Genetically Programmed Regioselective Immobilization of Enzymes in Biosilica Microparticles

• Published in: Advanced functional materials Vol. 30; no. 25
• Main Authors: Kumari, Ekta, Görlich, Stefan, Poulsen, Nicole, Kröger, Nils
• Format: Journal Article
• Language: English
• Published: Hoboken Wiley Subscription Services, Inc 01.06.2020
• Subjects: bionanotechnology; Catalysis; diatoms; Drug delivery systems; Enzymes; Genetic code; Genetic engineering; Glucose oxidase; Materials science; Microparticles; Morphology; Peroxidase; protein targeting; Silicon dioxide; Valves
• ISSN: 1616-301X; 1616-3028
• DOI: 10.1002/adfm.202000442

Diatoms are single‐celled microalgae that produce a large variety of hierarchically porous, silica‐based microparticles as cell wall material.
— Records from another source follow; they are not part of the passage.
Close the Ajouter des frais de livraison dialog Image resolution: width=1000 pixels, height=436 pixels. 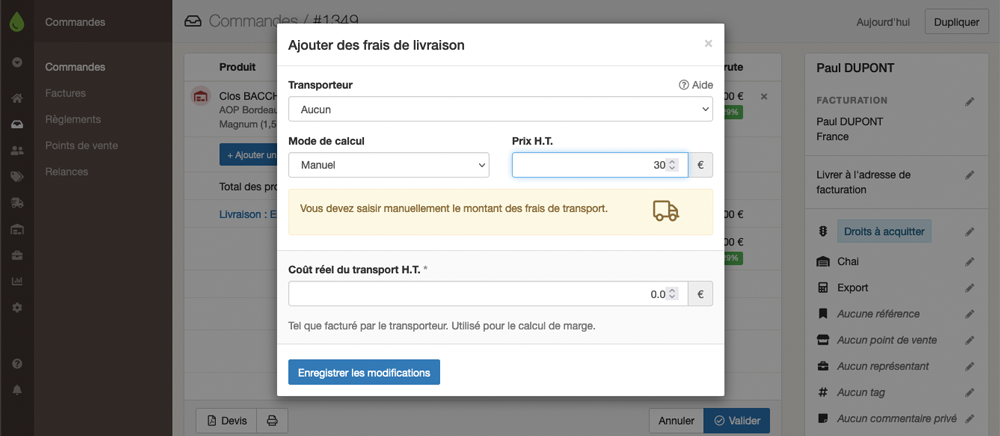click(x=708, y=44)
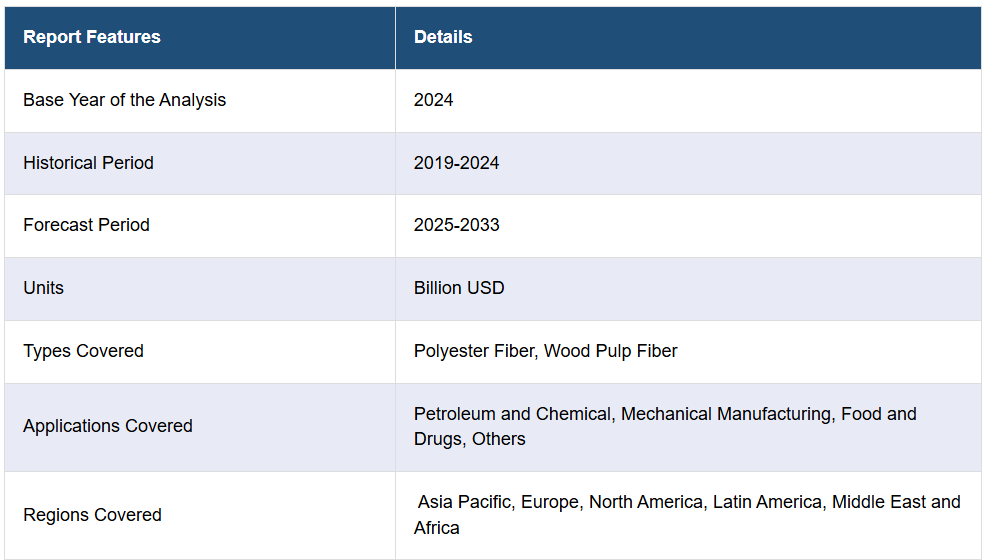Select the Units label cell
Image resolution: width=988 pixels, height=560 pixels.
(x=43, y=288)
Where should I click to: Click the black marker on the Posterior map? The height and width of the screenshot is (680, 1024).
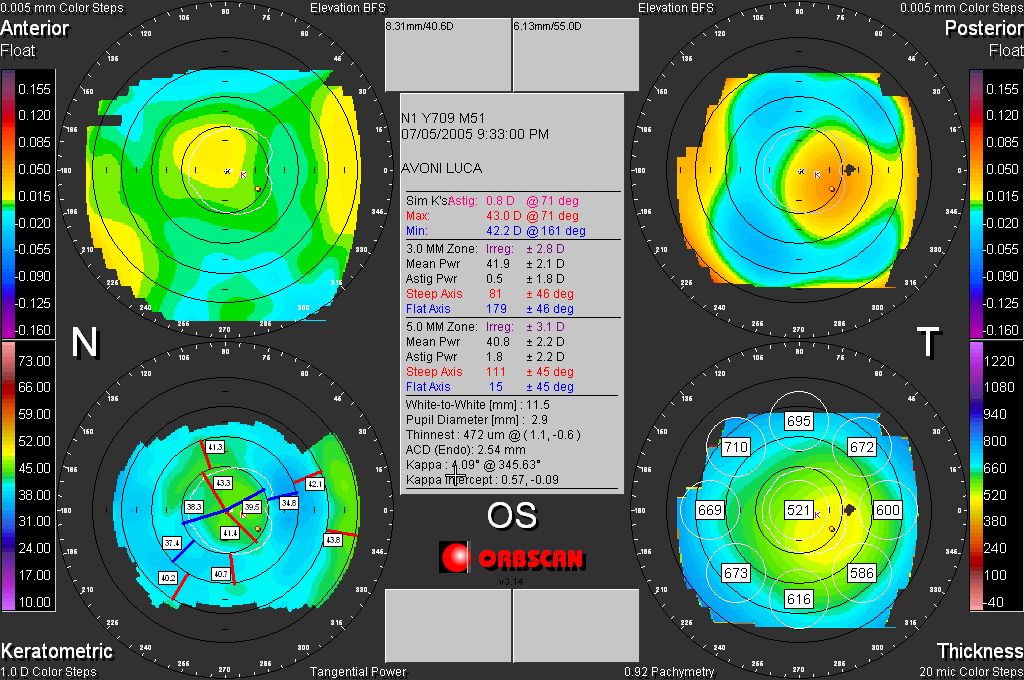click(x=850, y=171)
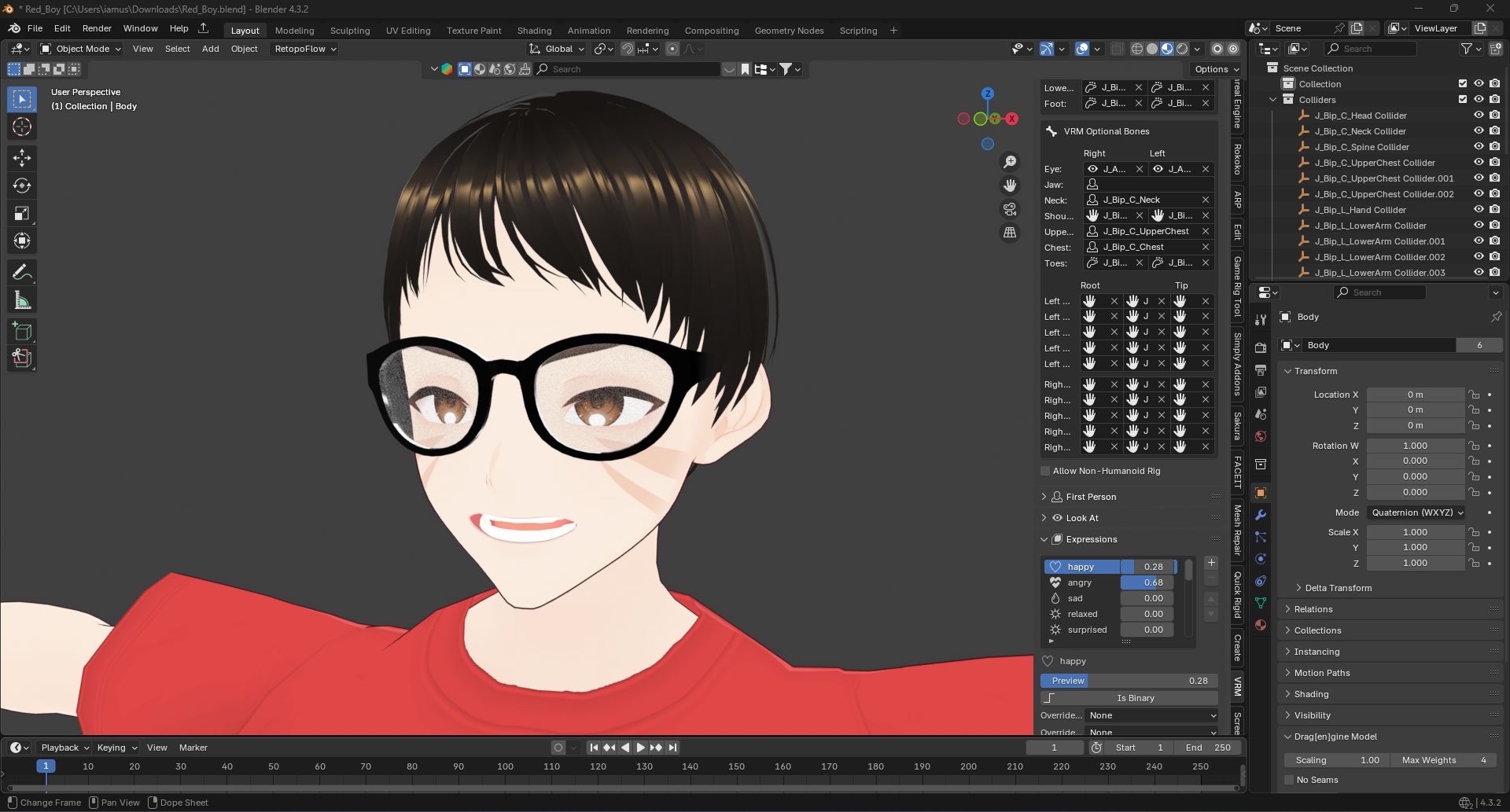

The presence of genetically encoded silica nanopatterns endows the biosilica with favorable properties for a wide range of applications including catalysis, chemical sensing, photonics, and drug delivery. Enhancing the performance of diatom biosilica requires i) a better understanding of the structure–property relationship in this material, and ii) methods that enable the manipulation of the biosilica structure and properties in a targeted manner. Here, genetic engineering of the diatom Thalassiosira pseudonana is employed to immobilize enzymes (glucose oxidase and horseradish peroxidase) into structurally distinct regions of the biosilica, which are termed valves and girdle bands. Remarkably, glucose oxidase in girdle bands exhibits >3‐fold higher catalytic activities compared to its location in valves. It is demonstrated through enzyme accessibility studies, protein engineering, and genetic engineering of biosilica morphology that the divergent enzyme activities are caused by the differences in the inherent silica nanopatterns of valves and girdle bands. This work highlights the importance of silica nanoscale architecture for the activity of immobilized enzymes and provides unprecedented tools for the biotechnological production of silica microparticles with tailored catalytic activities and anisotropic functionalities. Enzymes immobilized on solid supports are used in many applications, but it is unknown how a support's nanoarchitecture influences enzyme activity. Diatom microalgae are genetically engineered to immobilize glucose oxidase and horseradish peroxidase into structurally different regions of their biosilica‐based cell walls. The enzymes' activities are 2–3‐fold higher when located in regions with smooth rather than rough silica nanoarchitecture.